Mengintip Pesan Puisi Advokatif Husnu Abadi: Catatan Shafwan Hadi Umry

166

Manusia penyair yang satu ini cukup tangguh dalam menyuarakan puisinya ke khalayak pembaca sastra. Diksi dan pilihan ungkapannya begitu terjaga. Misi puisinya sampai ke hati pembaca dan meninggalkan keharuan yang abadi.
Husnu Abadi seorang dosen dan penyair Riau memilih tematik puisi yang berkaitan dengan dunia keadilan dan advokasi kemanusiaan. Sebuah puisinya bertajuk “Catatan Harian Paman Hoo Ketika Berziarah ke Pulau Galang dan Meninggalkan Air Mata untuk Rempang” menjadi sorotan dan membuktikan hal itu.

Ia pun menulis dengan nada masgul. ”di sini, di pulau Galang/Kami dihidupkan dan diberi harapan/Kami dimanusiakan dan diberi kesempatan untuk menambah usia//

Puisi ini mencatat peristiwa manusia Vietnam yang mengungsi akibat revolusi dan huru-hara di negerinya. Negeri yang berkelahi yang mengakibatkan perang saudara berkepanjangan. Media dan televisi Asia hampir setiap malam menayangkan “Perang Vietnam” yang kontroversial –sebagian mengakui sebagai pemenang dan pihak lain mendaulatkan patriotis kemenangan.

Sebagai negara tetangga yang bijak, Indonesia perlu mencari solusi untuk menyelamatkan rakyat negara tetangga yang diamuk perang saudara.
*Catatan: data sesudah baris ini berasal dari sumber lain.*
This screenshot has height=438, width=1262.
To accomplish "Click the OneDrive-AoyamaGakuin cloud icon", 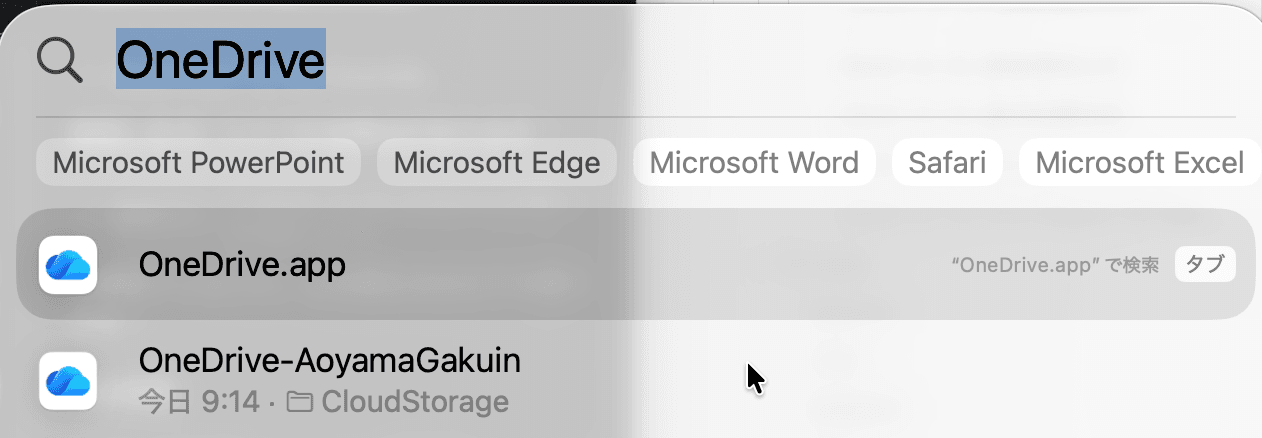I will click(68, 381).
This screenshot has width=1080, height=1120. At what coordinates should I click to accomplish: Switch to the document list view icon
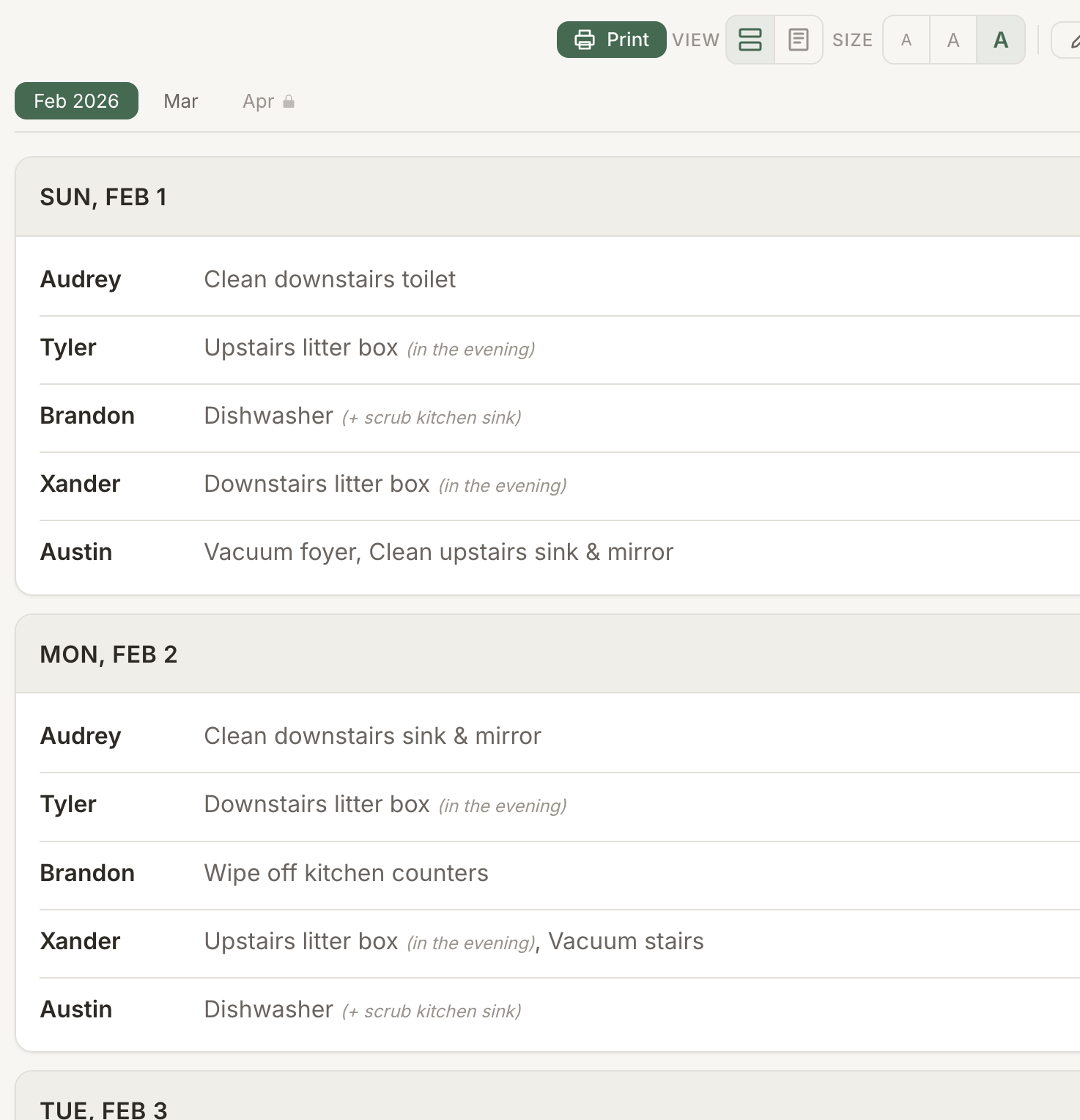pos(798,40)
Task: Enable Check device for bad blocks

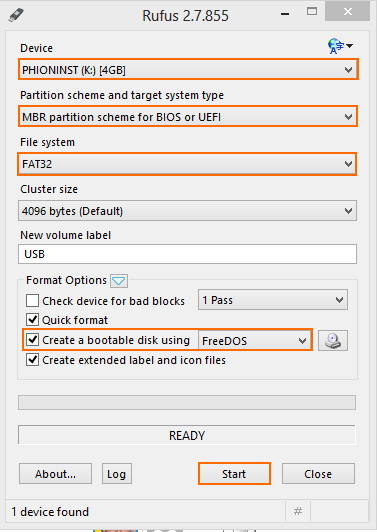Action: pyautogui.click(x=32, y=301)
Prinsip hidup berdampingan secara damai dan ikut aktif membangun perdamaan dunia. Sejumlah orang-orang diungsikan ke pulau Galang (Indonesia) setelah berangkat dari negeri leluhurnya dengan menaiki perahu. Jadilah mereka “manusia perahu” dan bermukim di pulau Galang Indonesia.

Manusia perahu di balik simbolisme Husnu Abadi adalah manusia yang meminta suaka untuk mempertahankan hidup dari serangan musuh dan kedinginan terutama logistik dan keadilan.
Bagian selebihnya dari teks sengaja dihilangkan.